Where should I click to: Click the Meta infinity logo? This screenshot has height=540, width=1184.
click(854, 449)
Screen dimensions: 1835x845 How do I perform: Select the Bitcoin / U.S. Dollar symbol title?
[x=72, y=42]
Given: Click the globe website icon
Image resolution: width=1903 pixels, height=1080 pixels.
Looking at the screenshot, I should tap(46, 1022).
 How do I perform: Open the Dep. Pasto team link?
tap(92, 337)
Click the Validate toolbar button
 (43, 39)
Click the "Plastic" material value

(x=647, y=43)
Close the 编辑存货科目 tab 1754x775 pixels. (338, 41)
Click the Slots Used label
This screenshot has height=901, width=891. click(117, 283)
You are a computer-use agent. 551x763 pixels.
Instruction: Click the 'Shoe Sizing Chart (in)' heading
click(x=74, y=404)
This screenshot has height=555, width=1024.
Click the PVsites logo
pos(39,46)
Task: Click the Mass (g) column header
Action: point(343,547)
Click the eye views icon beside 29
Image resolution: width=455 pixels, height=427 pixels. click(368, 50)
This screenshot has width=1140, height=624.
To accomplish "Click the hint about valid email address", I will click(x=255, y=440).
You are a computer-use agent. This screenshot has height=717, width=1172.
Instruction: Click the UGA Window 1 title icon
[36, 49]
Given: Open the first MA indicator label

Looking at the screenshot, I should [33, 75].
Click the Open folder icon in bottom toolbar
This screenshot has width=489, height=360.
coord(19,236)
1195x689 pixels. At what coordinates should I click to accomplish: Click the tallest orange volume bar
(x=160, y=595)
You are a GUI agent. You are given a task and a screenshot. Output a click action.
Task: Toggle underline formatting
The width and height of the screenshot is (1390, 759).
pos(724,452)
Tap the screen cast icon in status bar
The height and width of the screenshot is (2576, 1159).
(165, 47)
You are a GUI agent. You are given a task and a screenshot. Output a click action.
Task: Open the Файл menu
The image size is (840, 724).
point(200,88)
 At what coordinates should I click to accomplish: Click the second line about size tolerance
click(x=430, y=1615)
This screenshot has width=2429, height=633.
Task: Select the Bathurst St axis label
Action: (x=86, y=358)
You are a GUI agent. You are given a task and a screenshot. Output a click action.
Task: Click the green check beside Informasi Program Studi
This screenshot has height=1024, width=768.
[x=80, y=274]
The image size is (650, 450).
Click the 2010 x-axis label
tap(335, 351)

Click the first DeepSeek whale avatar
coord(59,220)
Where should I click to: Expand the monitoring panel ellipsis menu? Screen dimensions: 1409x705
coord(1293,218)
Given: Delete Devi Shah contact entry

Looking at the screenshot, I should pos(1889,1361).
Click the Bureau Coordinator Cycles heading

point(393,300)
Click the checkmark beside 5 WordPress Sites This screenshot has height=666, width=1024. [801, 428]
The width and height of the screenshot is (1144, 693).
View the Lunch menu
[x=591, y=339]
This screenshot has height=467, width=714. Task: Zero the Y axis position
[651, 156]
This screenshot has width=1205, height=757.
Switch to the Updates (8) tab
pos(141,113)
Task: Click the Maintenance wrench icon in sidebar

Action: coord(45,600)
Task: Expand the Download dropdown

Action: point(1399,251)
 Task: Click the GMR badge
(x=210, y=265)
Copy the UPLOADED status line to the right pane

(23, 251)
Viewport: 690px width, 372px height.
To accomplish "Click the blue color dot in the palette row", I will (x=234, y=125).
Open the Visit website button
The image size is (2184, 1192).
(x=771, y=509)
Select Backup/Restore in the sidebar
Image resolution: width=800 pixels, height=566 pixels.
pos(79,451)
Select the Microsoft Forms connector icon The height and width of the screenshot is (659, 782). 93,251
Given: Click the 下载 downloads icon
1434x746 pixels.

> _EXERCISE DESCRIPTION_: Output only the lines running from the line with "View the Lunch menu" through the final line of the data, inclusive.

> _TASK ANSWER_:
View the Lunch menu
[x=591, y=339]
This screenshot has height=467, width=714. Task: Zero the Y axis position
[651, 156]
This screenshot has width=1205, height=757.
Switch to the Updates (8) tab
pos(141,113)
Task: Click the Maintenance wrench icon in sidebar

Action: coord(45,600)
Task: Expand the Download dropdown

Action: point(1399,251)
 Task: Click the GMR badge
(x=210, y=265)
Copy the UPLOADED status line to the right pane

(23, 251)
Viewport: 690px width, 372px height.
To accomplish "Click the blue color dot in the palette row", I will (x=234, y=125).
Open the Visit website button
The image size is (2184, 1192).
(x=771, y=509)
Select Backup/Restore in the sidebar
Image resolution: width=800 pixels, height=566 pixels.
pos(79,451)
Select the Microsoft Forms connector icon The height and width of the screenshot is (659, 782). 93,251
Given: Click the 下载 downloads icon
1434x746 pixels.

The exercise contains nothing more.